(Stored data)
BEGIN

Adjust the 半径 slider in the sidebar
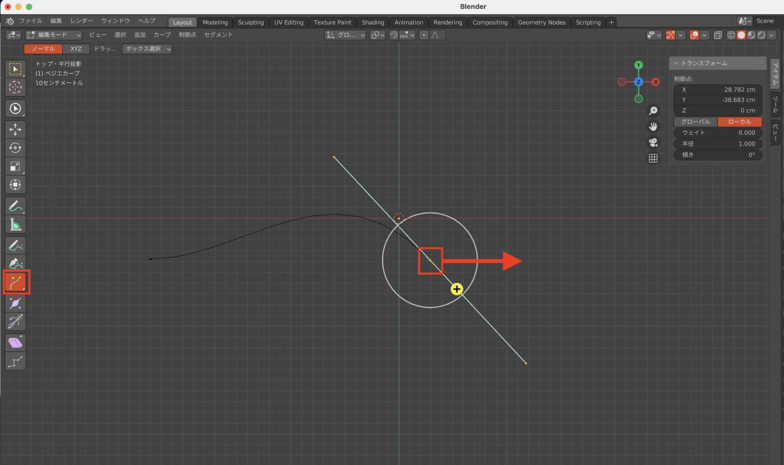 click(718, 143)
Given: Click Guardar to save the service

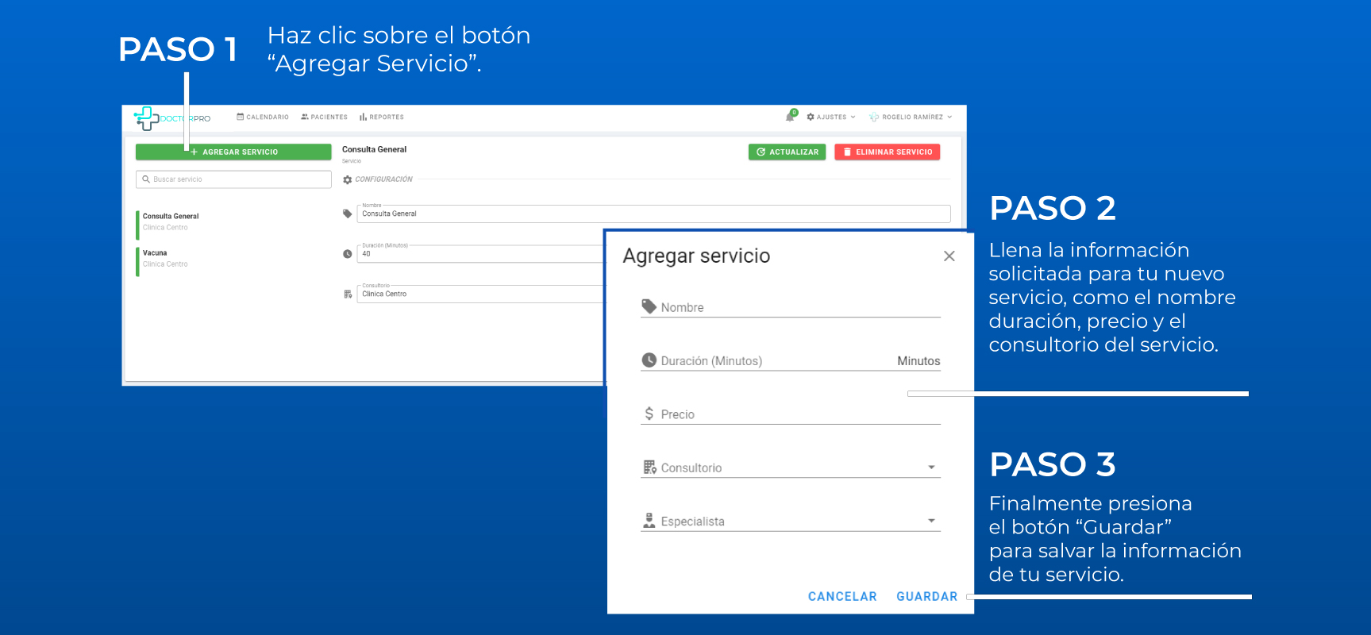Looking at the screenshot, I should (x=926, y=596).
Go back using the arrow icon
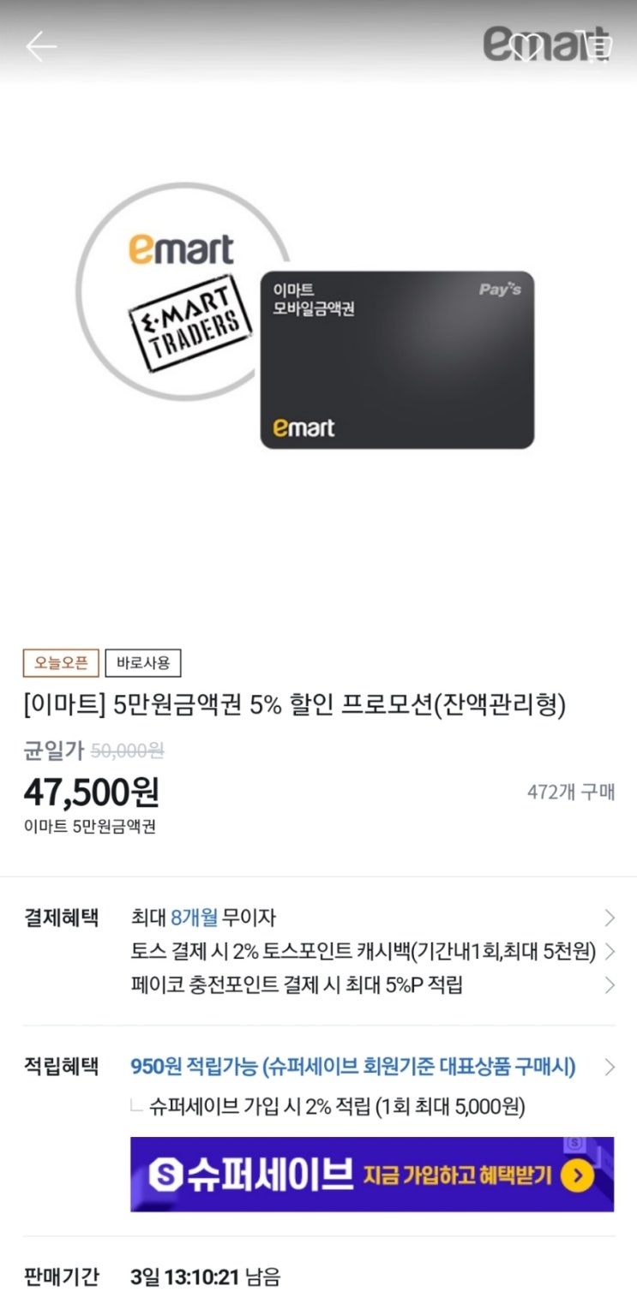This screenshot has height=1316, width=637. point(41,46)
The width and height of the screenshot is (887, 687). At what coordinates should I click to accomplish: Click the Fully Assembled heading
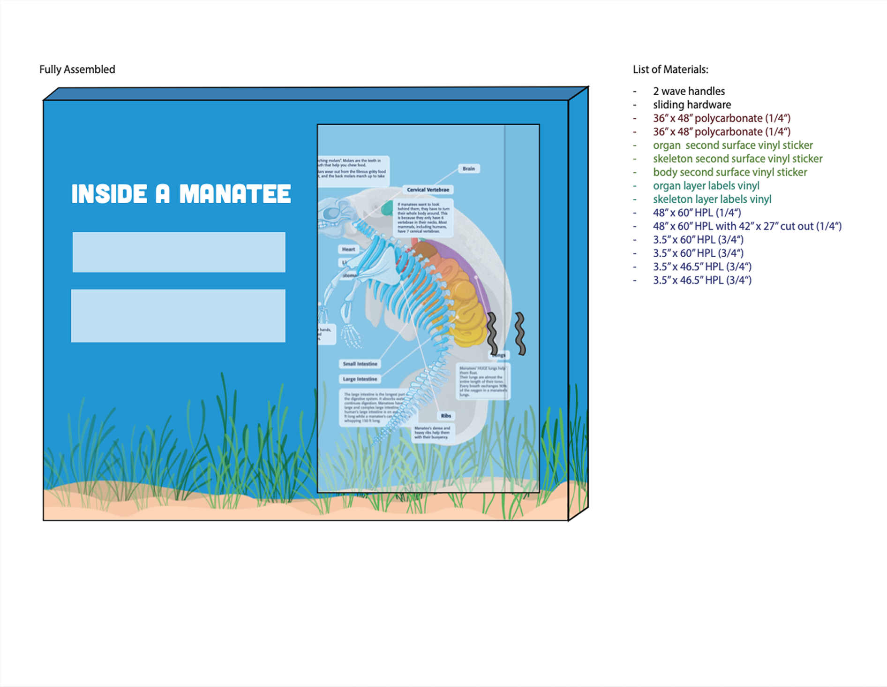click(x=77, y=69)
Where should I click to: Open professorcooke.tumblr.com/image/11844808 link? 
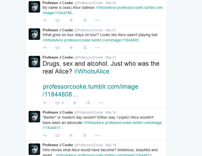point(91,91)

END

Give the data above again, exactly and completely. No pictures go in.

(Exercise response):
Adjust the 半径 slider in the sidebar
 click(718, 143)
Given: Click Guardar to save the service

Looking at the screenshot, I should (x=926, y=596).
Go back using the arrow icon
This screenshot has height=1316, width=637. point(41,46)
The width and height of the screenshot is (887, 687). At what coordinates should I click to accomplish: Click the Fully Assembled heading
click(x=77, y=69)
Where should I click to: Open professorcooke.tumblr.com/image/11844808 link? 
point(91,91)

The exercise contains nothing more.